The annual WPR Creative Fellowship invites poets, writers, multimedia artists, and scholars of contemporary poetry to undertake creative projects that would benefit from the resources available at the Poetry Room and to generate new work that further actualizes the WPR’s collections and contributes to the culture at large.
Previous recipients of the fellowship have included Eileen Myles, Fanny Howe, Erín Moure, and most recently Kate Colby. The WPR Creative Fellowships and Grants are generously funded by the Dr. Michael & Teresa Anagnostopoulos Fund.
WPR CREATIVE FELLOWSHIP 2018-2019
Recipient: Tracie Morris | Project: “The Impossible Man”
Performance artist, poet, and scholar Tracie Morris will be developing a performance poetry project on the 19th century Shakespearean actor Ira Aldridge. Dr. Morris will conduct research that draws upon Houghton Library’s Bernth Lindfors Collection and the Woodberry Poetry Room’s collection of Shakespearean sound recordings to study textual and vocal cadences of renowned actors near the turn of the century.
Dr. Morris will complete the first draft of a literary work and sound recording on Aldridge during her residency.
Morris’s poetry collections include handholding: 5 kinds (Kore Press, 2016), Rhyme Scheme (2012), and Intermission (1998).
Her work is featured in numerous anthologies, including The Racial Imaginary: Writers on Race in the Life of the Mind (2015) and The BreakBeat Poets: New American Poetry in the Age of Hip-Hop (2015). With Charles Bernstein, she co-edited Best American Experimental Writing (2016). Morris is Professor and Coordinator of Performance + Performance Studies at Pratt Institute, Brooklyn, New York.
WPR CREATIVE GRANT 2018-2019
Recipient: Tess Taylor | Project: “Roads Not Taken:
Pilgrimages with Poets & Poems”
While at the Woodberry Poetry Room, Tess Taylor will examine the papers and recordings of Elizabeth Bishop as part of a wider project about drafts and drafting. In particular, she will be examining Bishop’s attempts to write about race and racialization, placing them in the context of Bishop’s own sense of the margins of her own poetics, and her own accounts of (to steal a phrase) her own reticence to “write” what looks like disaster.

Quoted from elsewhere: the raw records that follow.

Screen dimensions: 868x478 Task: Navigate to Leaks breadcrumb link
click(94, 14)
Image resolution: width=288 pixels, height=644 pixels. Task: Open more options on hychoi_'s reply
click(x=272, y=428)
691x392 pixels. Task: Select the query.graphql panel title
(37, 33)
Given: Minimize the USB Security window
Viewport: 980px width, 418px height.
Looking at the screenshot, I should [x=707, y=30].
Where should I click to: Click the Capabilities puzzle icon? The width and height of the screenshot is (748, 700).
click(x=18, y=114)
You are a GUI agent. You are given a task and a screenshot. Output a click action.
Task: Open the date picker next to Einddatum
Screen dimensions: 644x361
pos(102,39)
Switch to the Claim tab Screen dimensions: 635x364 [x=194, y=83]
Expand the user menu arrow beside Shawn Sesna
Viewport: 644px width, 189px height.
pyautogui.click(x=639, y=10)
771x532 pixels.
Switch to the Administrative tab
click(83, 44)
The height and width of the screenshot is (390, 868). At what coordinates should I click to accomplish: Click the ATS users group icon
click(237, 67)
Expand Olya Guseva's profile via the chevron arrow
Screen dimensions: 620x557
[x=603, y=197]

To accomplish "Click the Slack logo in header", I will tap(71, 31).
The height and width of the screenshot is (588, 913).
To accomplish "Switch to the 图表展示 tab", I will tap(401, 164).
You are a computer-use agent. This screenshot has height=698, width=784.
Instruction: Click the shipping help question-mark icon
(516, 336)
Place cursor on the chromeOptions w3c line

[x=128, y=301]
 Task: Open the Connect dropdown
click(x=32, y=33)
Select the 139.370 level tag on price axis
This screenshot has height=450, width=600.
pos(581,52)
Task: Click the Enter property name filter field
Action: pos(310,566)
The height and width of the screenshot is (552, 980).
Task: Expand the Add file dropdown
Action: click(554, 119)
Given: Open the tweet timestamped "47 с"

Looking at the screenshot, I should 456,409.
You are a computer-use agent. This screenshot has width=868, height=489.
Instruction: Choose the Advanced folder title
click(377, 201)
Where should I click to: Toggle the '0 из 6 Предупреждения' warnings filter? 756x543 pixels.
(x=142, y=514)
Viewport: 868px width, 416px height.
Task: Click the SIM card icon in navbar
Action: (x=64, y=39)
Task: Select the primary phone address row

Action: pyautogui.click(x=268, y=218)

The San Francisco Chronicle called Tess Taylor’s first book, The Forage House, “stunning.” Her second book, Work & Days, was called “our moment’s Georgic” by critic Stephanie Burt and was named one of the 10 best books of poetry of 2016 by The New York Times.
Taylor was recently a distinguished Fulbright to Queens University Belfast, and she is currently on-air poetry reviewer for NPR’s All Things Considered.